Linha de separação


2 de abril de 2026

Um escândalo que o Chega sempre silenciou , tal como o PSD e o Governador "admite" que é preocupante

Um escândalo que o actual PR levantou em campanha eleitoral e agora parece que deixou , convenientemente ,  cair: 225 milhões

Publico : A banca não foi con­de­nada pelas tro­cas de infor­ma­ções sobre as prá­ti­cas de cré­dito durante mais de uma década. Não houve deci­são final por causa da pres­cri­ção dos fac­tos. Mas o gover­na­dor do Banco de Por­tu­gal (BdP), Álvaro San­tos Pereira, admite que é pre­o­cu­pante o que se pas­sou.

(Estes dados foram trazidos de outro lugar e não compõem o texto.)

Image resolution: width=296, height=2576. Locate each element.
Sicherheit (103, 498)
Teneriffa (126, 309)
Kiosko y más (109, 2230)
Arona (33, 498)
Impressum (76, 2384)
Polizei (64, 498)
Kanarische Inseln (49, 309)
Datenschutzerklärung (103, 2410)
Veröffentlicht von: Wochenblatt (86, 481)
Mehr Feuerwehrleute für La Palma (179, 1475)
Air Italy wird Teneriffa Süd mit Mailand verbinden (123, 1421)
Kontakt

“As con­clu­sões da Auto­ri­dade da Con­cor­rên­cia [AdC] e dos tri­bu­nais des­cre­vem com­por­ta­men­tos que só pode­mos cen­su­rar e tudo fazer para que não se repi­tam”, decla­rou ontem San­tos Pereira na audi­ção da Comis­são Par­la­men­tar de Orça­mento, Finan­ças e Admi­nis­tra­ção Pública.

Foram pala­vras ditas no con­junto das audi­ções que o Par­la­mento rea­li­zou por causa do caso que ficou conhe­cido como “car­tel da banca”, depois de terem sido cha­ma­dos os ban­quei­ros (que defen­de­ram a res­pec­tiva actu­a­ção, mas admi­tindo que hoje em dia as tro­cas de dados sobre cré­di­tos não seriam pos­sí­veis) e enti­da­des como a AdC.

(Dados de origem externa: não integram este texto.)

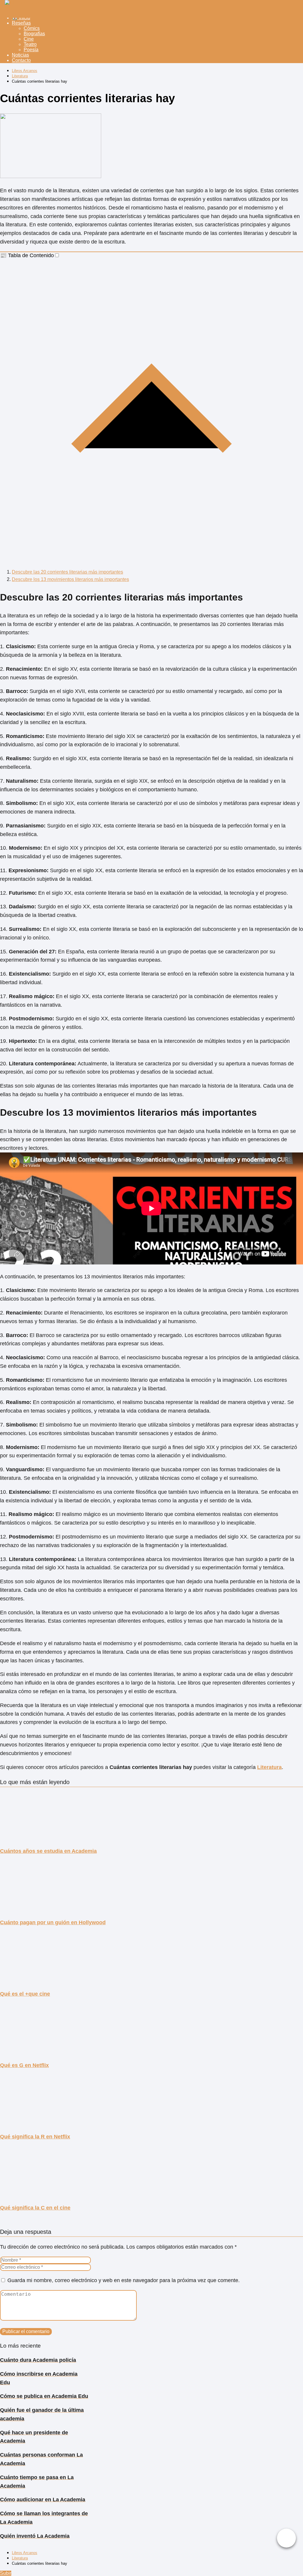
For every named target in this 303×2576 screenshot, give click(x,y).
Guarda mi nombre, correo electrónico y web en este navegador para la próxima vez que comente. (123, 2280)
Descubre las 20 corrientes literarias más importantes (67, 571)
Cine (29, 38)
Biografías (34, 33)
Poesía (31, 49)
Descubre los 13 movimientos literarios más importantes (70, 579)
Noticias (20, 54)
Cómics (32, 28)
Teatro (30, 44)
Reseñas (21, 22)
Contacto (21, 60)
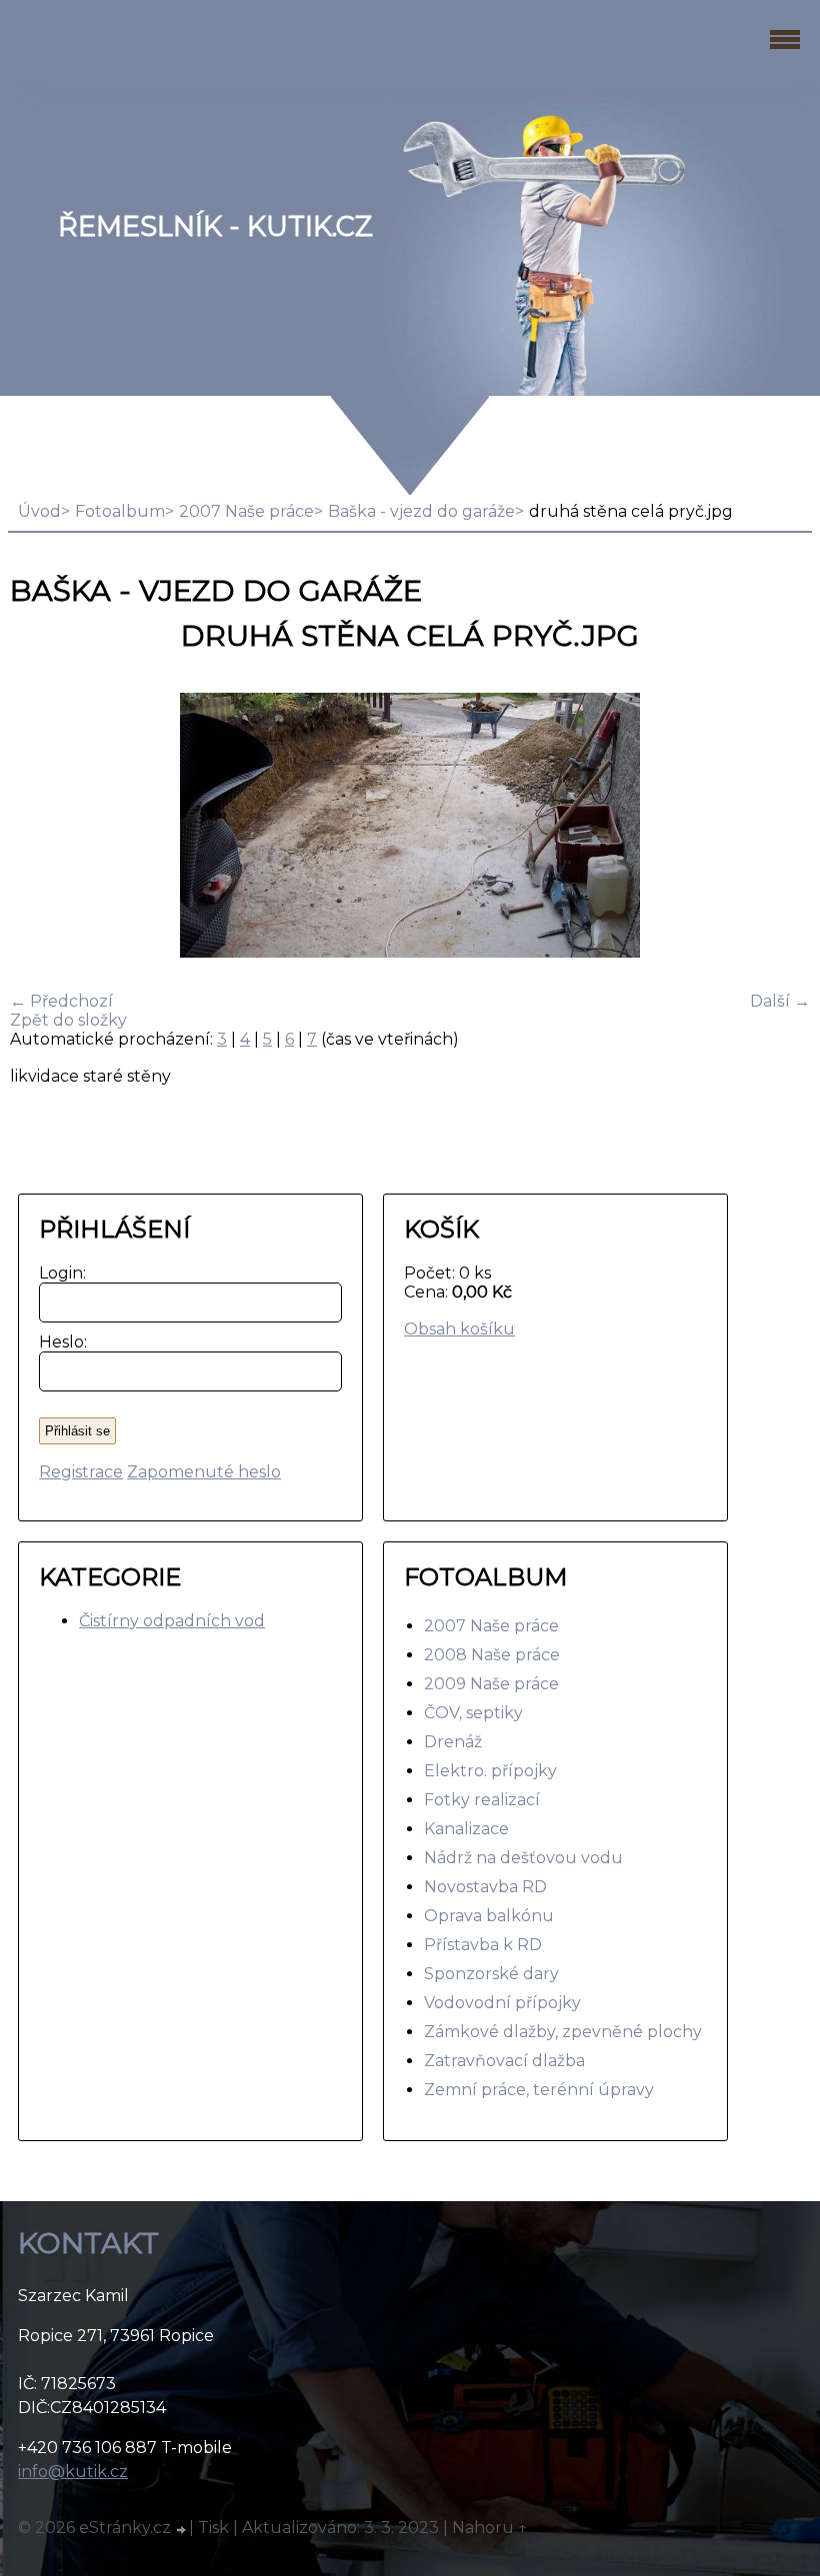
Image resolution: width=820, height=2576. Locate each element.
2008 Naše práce (492, 1654)
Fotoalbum (120, 511)
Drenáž (453, 1741)
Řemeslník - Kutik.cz (215, 226)
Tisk (213, 2527)
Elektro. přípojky (490, 1770)
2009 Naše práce (491, 1683)
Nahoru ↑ (490, 2527)
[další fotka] (777, 827)
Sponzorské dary (491, 1973)
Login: (58, 1273)
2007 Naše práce (246, 511)
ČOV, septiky (473, 1712)
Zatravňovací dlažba (504, 2060)
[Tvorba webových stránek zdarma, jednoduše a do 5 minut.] (182, 2530)
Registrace (81, 1471)
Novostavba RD (485, 1886)
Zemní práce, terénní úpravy (539, 2089)
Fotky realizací (482, 1799)
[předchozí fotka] (42, 827)
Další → (780, 1001)
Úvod (39, 511)
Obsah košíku (459, 1328)
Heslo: (58, 1341)
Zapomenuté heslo (204, 1471)
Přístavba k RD (483, 1944)
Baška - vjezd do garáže (421, 511)
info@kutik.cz (73, 2471)
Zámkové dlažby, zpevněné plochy (563, 2031)
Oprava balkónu (489, 1915)
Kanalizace (466, 1828)
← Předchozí (61, 1001)
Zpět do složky (68, 1020)
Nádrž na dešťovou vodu (523, 1857)
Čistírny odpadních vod (172, 1620)
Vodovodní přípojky (502, 2002)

Esta enti­dade tinha apli­cado coi­mas no valor somado de 225 milhões de euros a quase todos os ban­cos em Por­tu­gal, com Caixa Geral de Depó­si­tos e Banco Comer­cial Por­tu­guês em des­ta­que, mas, após a demora na inves­ti­ga­ção e os recur­sos dos ban­cos, o caso aca­bou pres­crito no Tri­bu­nal da Rela­ção de Lis­boa.

 O Tri­bu­nal da Con­cor­rên­cia, Regu­la­ção e Super­vi­são, de pri­meira ins­tân­cia, tinha ali­nhado total­mente com a AdC, apoi­ado pelas con­si­de­ra­ções vin­das do Tri­bu­nal de Jus­tiça da União Euro­peia. Porém, o caso depois não pas­sou na Rela­ção de Lis­boa devido às pres­cri­ções — e o Tri­bu­nal Cons­ti­tu­ci­o­nal não acei­tou a con­tes­ta­ção da AdC quanto a esse tema. O caso foi arqui­vado, as coi­mas não foram apli­ca­das (tirando os mil euros apli­ca­dos ao Banif, que não recor­reu para os tri­bu­nais).

O PCP tem uma pro­posta em cima da mesa para impe­dir que a pres­cri­ção se apli­que a outros casos da Con­cor­rên­cia con­tra gran­des empre­sas, como pro­ta­go­nis­tas do reta­lho ou da ener­gia, a bra­ços com coi­mas ele­va­das que con­tes­ta­ram nos tri­bu­nais. A dis­cus­são é no dia 17 de Abril.

Ontem, San­tos Pereira refe­riu, ainda assim, que é mais difí­cil que se repita algo deste género. “O con­texto de regu­la­ção e super­vi­são é hoje muito dife­rente do que viví­a­mos há 20 anos, e reduz a pro­ba­bi­li­dade da ocor­rên­cia de situ­a­ções simi­la­res, mas isso não nos pode dei­xar satis­fei­tos ou com­pla­cen­tes.”